#### [Short task]
Reproduce every line of the listing below, including the text of each line, but multiply each coordinate number in the answers by 2.6 and round to a whole number, with halves rounded up. Leave the pictures out of your reply.

Items listed in a dataset:
┄┄┄┄┄┄┄┄┄┄
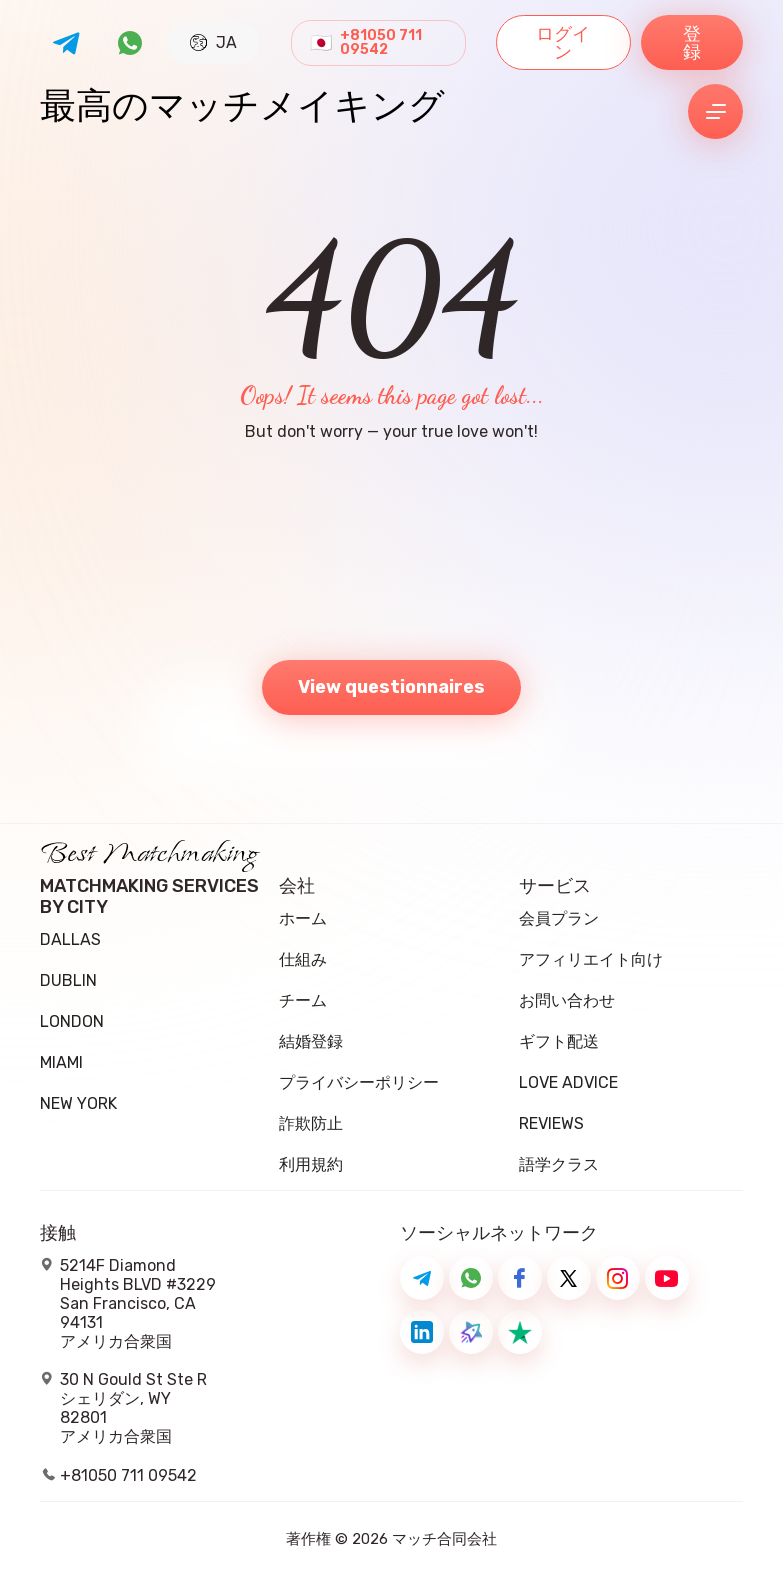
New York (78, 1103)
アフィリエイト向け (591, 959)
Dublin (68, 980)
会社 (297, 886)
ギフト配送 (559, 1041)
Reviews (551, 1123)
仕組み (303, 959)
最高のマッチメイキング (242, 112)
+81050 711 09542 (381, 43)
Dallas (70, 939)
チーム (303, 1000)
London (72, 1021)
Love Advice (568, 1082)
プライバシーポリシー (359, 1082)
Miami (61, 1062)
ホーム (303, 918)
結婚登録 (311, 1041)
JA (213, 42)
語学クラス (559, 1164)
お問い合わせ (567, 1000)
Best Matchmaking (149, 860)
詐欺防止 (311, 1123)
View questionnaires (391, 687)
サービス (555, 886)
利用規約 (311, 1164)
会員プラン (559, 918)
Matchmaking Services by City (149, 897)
┄┄┄┄┄┄┄┄┄┄
#### [Finished answer]
New York (203, 2868)
アフィリエイト向け (1537, 2493)
Dublin (177, 2548)
会社 (772, 2304)
ギフト配送 (1453, 2707)
Reviews (1433, 2920)
仕組み (788, 2493)
最高のマッチメイキング (629, 291)
+81050 711 09542 (991, 112)
Dallas (182, 2441)
チーム (788, 2600)
London (187, 2655)
Love Advice (1477, 2813)
プライバシーポリシー (933, 2813)
Miami (159, 2761)
ホーム (788, 2387)
結婚登録 (809, 2707)
JA (554, 109)
語学クラス (1453, 3026)
お問い合わせ (1474, 2600)
Best Matchmaking (387, 2236)
詐欺防止 (809, 2920)
View questionnaires (1017, 1786)
サービス (1443, 2304)
利用規約 (809, 3026)
会員プラン (1453, 2387)
Matchmaking Services by City (387, 2332)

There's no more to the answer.